Show each line of the material below that contains the string "dropdown". Letter case must match.

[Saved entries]
☆ ☆ ☆ ☆ ☆ ☆ ☆
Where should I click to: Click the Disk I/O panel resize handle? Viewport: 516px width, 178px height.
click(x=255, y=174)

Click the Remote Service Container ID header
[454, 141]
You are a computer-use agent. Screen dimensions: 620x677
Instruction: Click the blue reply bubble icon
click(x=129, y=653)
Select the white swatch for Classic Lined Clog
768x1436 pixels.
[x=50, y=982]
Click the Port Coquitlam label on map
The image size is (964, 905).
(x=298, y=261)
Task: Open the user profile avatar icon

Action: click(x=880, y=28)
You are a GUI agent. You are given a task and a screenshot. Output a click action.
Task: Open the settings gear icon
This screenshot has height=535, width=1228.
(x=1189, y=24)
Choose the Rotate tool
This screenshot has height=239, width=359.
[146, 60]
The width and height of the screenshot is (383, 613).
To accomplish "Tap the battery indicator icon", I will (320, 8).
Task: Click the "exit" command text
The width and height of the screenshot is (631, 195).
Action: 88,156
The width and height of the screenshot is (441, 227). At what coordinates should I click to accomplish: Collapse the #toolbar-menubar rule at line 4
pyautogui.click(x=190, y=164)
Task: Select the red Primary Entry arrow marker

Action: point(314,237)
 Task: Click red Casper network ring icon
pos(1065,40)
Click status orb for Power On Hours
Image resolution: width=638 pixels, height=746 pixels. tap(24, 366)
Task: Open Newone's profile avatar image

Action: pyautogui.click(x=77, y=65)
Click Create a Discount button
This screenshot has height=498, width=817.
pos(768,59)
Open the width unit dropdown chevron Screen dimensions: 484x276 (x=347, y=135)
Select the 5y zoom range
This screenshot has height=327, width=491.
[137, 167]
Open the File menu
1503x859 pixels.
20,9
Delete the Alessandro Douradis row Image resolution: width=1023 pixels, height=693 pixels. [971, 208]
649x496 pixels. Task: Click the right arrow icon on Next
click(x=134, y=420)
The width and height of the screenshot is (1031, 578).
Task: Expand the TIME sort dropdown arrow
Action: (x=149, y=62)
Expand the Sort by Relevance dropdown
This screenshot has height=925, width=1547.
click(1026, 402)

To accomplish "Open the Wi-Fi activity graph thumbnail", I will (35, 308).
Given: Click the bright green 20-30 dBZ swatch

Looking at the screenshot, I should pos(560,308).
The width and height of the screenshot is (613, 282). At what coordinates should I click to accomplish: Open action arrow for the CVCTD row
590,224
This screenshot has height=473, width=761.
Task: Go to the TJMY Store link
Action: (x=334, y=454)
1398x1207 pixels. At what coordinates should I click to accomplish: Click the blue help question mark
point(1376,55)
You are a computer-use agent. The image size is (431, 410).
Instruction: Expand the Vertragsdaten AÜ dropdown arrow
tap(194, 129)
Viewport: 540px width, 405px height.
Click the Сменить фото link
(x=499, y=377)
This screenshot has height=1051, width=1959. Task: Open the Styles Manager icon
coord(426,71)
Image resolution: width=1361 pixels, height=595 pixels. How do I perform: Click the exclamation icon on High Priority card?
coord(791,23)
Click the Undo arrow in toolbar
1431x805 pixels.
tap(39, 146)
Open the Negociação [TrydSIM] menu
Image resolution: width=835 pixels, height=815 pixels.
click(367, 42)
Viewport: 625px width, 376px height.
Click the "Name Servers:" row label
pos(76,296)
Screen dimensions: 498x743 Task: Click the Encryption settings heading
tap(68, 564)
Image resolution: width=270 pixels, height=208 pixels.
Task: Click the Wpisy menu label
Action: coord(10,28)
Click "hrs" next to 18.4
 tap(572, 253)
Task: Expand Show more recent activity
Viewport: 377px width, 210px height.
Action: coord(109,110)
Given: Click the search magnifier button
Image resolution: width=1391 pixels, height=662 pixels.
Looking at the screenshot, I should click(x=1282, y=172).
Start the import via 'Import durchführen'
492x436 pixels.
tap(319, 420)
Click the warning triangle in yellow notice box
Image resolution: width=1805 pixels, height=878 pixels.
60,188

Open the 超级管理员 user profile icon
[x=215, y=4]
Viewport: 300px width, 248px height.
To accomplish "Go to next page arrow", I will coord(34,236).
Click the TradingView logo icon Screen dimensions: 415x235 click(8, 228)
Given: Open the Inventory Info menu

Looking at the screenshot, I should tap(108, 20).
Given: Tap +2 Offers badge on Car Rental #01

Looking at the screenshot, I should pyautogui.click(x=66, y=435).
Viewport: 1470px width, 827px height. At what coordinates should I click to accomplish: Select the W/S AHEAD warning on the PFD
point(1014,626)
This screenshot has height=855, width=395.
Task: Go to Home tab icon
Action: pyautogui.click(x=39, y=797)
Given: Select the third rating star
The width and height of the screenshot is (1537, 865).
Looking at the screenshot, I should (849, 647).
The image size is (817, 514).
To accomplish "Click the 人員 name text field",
☆ ☆ ☆ ☆ ☆ ☆ ☆
COMPLETE RESPONSE:
Open the width unit dropdown chevron Screen dimensions: 484x276 (x=347, y=135)
Task: Expand the TIME sort dropdown arrow
Expand the Sort by Relevance dropdown
Instruction: Expand the Vertragsdaten AÜ dropdown arrow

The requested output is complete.